• [What to do]:
Start at the first line of the material. Repeat each line exactly through the one containing "has height=448, width=650.", then stop.

-- Data for review follows --

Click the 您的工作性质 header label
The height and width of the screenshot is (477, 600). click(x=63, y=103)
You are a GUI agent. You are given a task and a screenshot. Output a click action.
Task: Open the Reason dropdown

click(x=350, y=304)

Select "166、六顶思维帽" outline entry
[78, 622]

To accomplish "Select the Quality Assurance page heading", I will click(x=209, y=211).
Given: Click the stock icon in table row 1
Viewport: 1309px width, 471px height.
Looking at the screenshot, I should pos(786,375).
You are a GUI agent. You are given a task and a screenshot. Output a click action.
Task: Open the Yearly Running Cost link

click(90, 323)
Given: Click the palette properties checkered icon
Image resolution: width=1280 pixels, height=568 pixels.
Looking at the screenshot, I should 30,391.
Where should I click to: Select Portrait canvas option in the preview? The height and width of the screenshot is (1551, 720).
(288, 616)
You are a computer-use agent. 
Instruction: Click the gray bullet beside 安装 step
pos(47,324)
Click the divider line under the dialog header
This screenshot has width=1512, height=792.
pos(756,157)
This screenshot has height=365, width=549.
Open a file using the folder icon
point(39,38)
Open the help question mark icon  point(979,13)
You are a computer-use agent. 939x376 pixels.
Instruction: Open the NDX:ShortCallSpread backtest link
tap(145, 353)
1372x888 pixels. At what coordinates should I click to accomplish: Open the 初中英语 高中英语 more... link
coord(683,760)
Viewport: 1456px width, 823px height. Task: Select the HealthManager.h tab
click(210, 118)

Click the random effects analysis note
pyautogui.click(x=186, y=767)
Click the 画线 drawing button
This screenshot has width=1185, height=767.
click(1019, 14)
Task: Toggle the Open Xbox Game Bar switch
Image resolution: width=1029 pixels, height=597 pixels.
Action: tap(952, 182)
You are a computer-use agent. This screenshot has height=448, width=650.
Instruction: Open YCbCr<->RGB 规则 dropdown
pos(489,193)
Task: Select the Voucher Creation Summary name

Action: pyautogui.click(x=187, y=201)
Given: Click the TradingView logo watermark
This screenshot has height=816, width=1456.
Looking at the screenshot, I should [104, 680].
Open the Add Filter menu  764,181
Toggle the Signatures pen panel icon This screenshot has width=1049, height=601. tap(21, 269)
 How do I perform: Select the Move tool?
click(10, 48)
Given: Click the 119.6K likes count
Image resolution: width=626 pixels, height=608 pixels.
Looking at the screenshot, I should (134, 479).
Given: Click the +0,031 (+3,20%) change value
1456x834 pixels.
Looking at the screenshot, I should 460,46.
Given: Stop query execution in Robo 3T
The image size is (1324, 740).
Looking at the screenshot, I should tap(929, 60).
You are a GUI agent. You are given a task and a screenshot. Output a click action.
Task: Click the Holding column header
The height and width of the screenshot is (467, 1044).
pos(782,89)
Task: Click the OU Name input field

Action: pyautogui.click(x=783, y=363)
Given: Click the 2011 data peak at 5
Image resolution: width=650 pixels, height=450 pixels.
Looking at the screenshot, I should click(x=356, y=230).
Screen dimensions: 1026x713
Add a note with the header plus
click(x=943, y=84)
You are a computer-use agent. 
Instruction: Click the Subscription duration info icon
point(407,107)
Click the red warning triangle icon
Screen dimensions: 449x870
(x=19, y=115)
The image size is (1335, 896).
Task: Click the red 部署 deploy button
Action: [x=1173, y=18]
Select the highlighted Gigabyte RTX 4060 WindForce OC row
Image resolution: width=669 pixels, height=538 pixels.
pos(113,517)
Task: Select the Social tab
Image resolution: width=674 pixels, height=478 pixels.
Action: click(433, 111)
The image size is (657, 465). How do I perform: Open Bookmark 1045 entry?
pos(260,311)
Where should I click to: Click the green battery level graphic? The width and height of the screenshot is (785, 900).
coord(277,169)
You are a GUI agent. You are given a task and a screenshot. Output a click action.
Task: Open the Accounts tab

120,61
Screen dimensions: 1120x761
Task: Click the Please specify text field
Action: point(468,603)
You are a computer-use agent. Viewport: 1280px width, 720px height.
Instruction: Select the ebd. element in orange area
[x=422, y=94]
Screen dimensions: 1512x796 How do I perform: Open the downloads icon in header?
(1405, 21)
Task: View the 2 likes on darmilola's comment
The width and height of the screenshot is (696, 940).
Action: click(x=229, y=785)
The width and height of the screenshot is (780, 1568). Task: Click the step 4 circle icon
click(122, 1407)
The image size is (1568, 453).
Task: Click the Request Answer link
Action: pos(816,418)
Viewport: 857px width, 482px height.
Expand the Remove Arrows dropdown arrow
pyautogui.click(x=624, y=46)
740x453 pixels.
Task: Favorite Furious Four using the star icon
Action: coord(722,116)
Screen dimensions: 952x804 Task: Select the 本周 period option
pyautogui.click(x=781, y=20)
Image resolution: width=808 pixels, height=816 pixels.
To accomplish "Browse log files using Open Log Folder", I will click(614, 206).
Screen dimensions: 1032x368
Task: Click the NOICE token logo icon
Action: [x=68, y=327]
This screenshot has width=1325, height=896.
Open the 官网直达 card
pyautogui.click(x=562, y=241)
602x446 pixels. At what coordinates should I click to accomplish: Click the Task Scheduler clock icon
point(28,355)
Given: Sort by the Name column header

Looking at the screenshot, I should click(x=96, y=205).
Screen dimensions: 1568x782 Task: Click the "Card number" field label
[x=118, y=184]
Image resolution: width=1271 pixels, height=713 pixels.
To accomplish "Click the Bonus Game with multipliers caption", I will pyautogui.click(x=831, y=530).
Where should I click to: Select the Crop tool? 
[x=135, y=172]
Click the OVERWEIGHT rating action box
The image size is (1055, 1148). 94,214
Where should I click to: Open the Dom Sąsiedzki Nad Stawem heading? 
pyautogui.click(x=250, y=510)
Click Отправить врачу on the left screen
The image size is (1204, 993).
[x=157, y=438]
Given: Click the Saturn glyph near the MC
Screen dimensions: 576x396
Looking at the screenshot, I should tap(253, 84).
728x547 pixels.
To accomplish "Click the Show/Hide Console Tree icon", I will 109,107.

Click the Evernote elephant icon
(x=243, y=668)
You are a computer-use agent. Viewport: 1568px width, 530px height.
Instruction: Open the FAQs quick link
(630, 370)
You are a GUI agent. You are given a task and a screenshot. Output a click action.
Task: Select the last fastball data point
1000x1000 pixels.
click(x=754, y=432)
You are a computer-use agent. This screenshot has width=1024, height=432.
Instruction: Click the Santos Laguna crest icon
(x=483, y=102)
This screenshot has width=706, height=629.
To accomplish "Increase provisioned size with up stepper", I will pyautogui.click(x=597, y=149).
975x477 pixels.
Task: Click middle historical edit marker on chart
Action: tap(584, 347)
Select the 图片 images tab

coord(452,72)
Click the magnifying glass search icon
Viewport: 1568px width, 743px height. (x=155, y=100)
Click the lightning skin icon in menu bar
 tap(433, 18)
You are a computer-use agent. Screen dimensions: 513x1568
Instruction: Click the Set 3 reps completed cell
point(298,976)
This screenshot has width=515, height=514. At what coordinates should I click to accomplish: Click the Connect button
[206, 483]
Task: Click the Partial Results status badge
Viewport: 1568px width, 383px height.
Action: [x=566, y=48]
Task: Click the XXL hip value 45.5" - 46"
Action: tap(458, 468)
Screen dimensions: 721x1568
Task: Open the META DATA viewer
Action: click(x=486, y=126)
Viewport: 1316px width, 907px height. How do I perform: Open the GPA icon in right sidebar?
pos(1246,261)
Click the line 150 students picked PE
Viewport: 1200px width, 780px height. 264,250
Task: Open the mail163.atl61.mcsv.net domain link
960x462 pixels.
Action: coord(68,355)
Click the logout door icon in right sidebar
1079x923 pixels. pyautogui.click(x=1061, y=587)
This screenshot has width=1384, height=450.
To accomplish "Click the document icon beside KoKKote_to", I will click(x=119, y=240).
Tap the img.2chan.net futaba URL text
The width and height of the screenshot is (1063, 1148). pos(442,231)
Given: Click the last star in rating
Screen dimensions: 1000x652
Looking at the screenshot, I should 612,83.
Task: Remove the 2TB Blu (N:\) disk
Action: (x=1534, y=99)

-- Data for review concluded --

• [Answer below]:
Click the 您的工作性质 header label
The height and width of the screenshot is (477, 600). click(x=63, y=103)
You are a GUI agent. You are given a task and a screenshot. Output a click action.
Task: Open the Reason dropdown

click(x=350, y=304)

Select "166、六顶思维帽" outline entry
[78, 622]

To accomplish "Select the Quality Assurance page heading", I will click(x=209, y=211).
Given: Click the stock icon in table row 1
Viewport: 1309px width, 471px height.
Looking at the screenshot, I should pos(786,375).
You are a GUI agent. You are given a task and a screenshot. Output a click action.
Task: Open the Yearly Running Cost link

click(90, 323)
Given: Click the palette properties checkered icon
Image resolution: width=1280 pixels, height=568 pixels.
Looking at the screenshot, I should 30,391.
Where should I click to: Select Portrait canvas option in the preview? The height and width of the screenshot is (1551, 720).
(288, 616)
You are a computer-use agent. 
Instruction: Click the gray bullet beside 安装 step
pos(47,324)
Click the divider line under the dialog header
This screenshot has width=1512, height=792.
pos(756,157)
This screenshot has height=365, width=549.
Open a file using the folder icon
point(39,38)
Open the help question mark icon  point(979,13)
You are a computer-use agent. 939x376 pixels.
Instruction: Open the NDX:ShortCallSpread backtest link
tap(145, 353)
1372x888 pixels. At what coordinates should I click to accomplish: Open the 初中英语 高中英语 more... link
coord(683,760)
Viewport: 1456px width, 823px height. Task: Select the HealthManager.h tab
click(210, 118)

Click the random effects analysis note
pyautogui.click(x=186, y=767)
Click the 画线 drawing button
This screenshot has width=1185, height=767.
click(1019, 14)
Task: Toggle the Open Xbox Game Bar switch
Image resolution: width=1029 pixels, height=597 pixels.
Action: tap(952, 182)
You are a computer-use agent. This screenshot has height=448, width=650.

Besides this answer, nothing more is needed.